Le ven 31/10/2003 à 11:47, Michael Renzmann a écrit :
> First of all thanks for your answer.

You're welcome ;)

> > Note that if you do not conntrack a connection, you loose all conntrack
> > capabilities such as ICMP errors handling, helpers and NAT (as
> > Netfilter's NAT relies on conntrack).
> Just to be sure: it will still be possible to use conntrack for traffic 
> that it targeted to the router itself, while pushing forwarded traffic 
> through the router without connection traffic. Correct?

You're able to do anything you want, as you have to explicitly implement
which traffic you do not want to track.
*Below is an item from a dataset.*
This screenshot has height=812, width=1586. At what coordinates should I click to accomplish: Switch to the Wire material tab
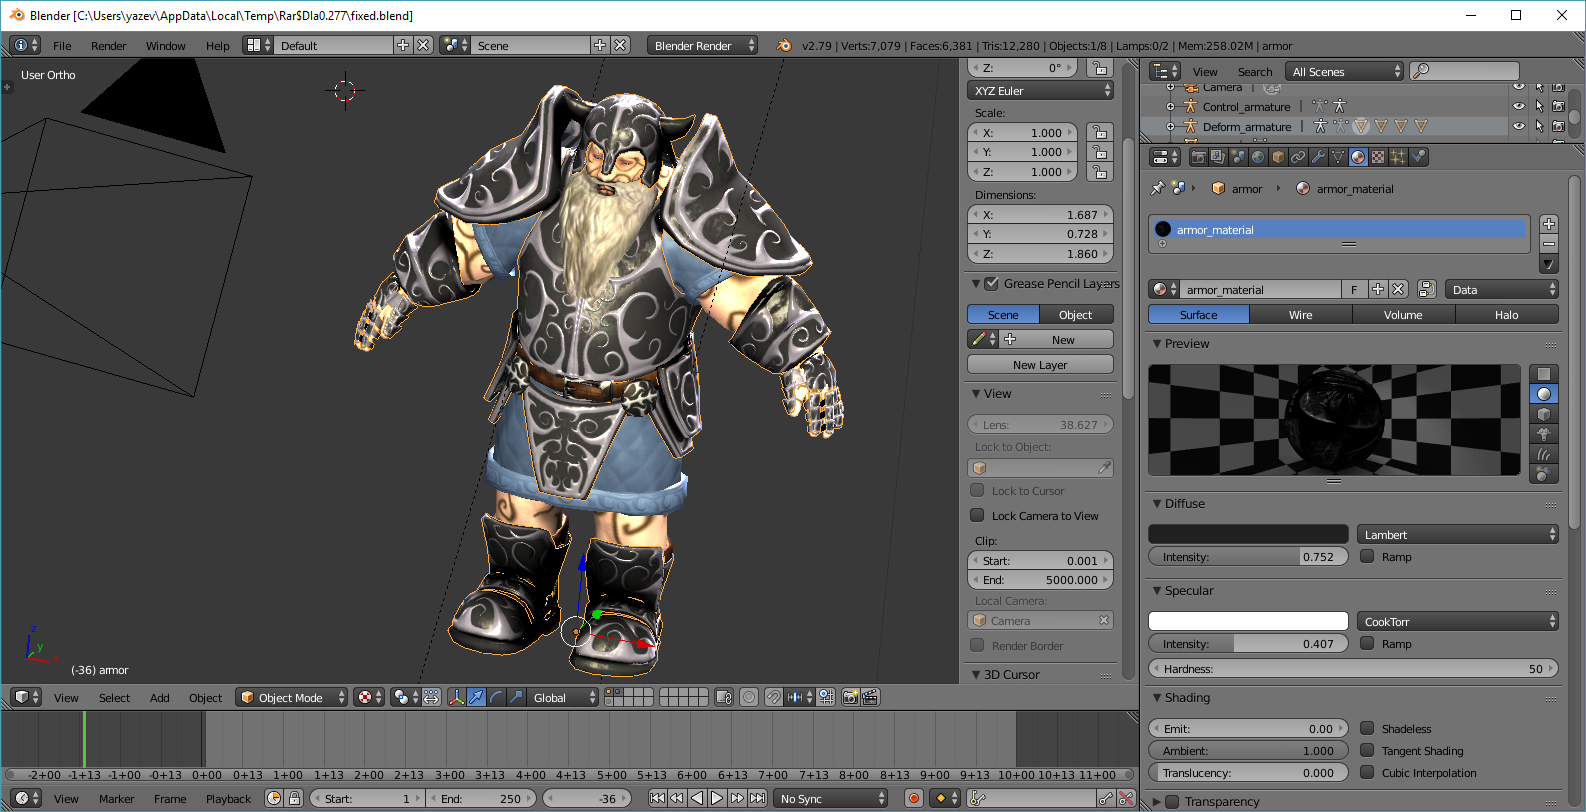pyautogui.click(x=1300, y=315)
Suppose your local IP is
A.B.C.D, then doing something like this should do the trick :

	iptables -t raw -A PREROUTING -d ! A.B.C.D -j NOTRACK

Do this to exclude all traffic destined to local box.

-- 
http://www.netexit.com/~sid/
PGP KeyID: 157E98EE FingerPrint: FA62226DA9E72FA8AECAA240008B480E157E98EE
>> Hi! I'm your friendly neighbourhood signature virus.
>> Copy me to your signature file and help me spread! 

Re: "selective" connection tracking?

[Michael Renzmann]

Hi.

Cedric Blancher wrote:
>>Just to be sure: it will still be possible to use conntrack for traffic 
>>that it targeted to the router itself, while pushing forwarded traffic 
>>through the router without connection traffic. Correct?
> You're able to do anything you want, as you have to explicitly implement
> which traffic you do not want to track. Suppose your local IP is
> A.B.C.D, then doing something like this should do the trick :
> 
> 	iptables -t raw -A PREROUTING -d ! A.B.C.D -j NOTRACK
> 
> Do this to exclude all traffic destined to local box.

You mean "not destined to the local box", right? :)

Bye, Mike

Re: "selective" connection tracking?

[Cedric Blancher]

Le ven 31/10/2003 à 13:17, Michael Renzmann a écrit :
> > You're able to do anything you want, as you have to explicitly implement
> > which traffic you do not want to track. Suppose your local IP is
> > A.B.C.D, then doing something like this should do the trick :
> > 	iptables -t raw -A PREROUTING -d ! A.B.C.D -j NOTRACK
> > Do this to exclude all traffic destined to local box.
> You mean "not destined to the local box", right? :)

I do mean "destined to the local box". You exclude from NOTRACK target
al traffic destined to the local box, meaning you include it in
conntrack ;)))

We do agree, for sure.

-- 
http://www.netexit.com/~sid/
PGP KeyID: 157E98EE FingerPrint: FA62226DA9E72FA8AECAA240008B480E157E98EE
>> Hi! I'm your friendly neighbourhood signature virus.
>> Copy me to your signature file and help me spread!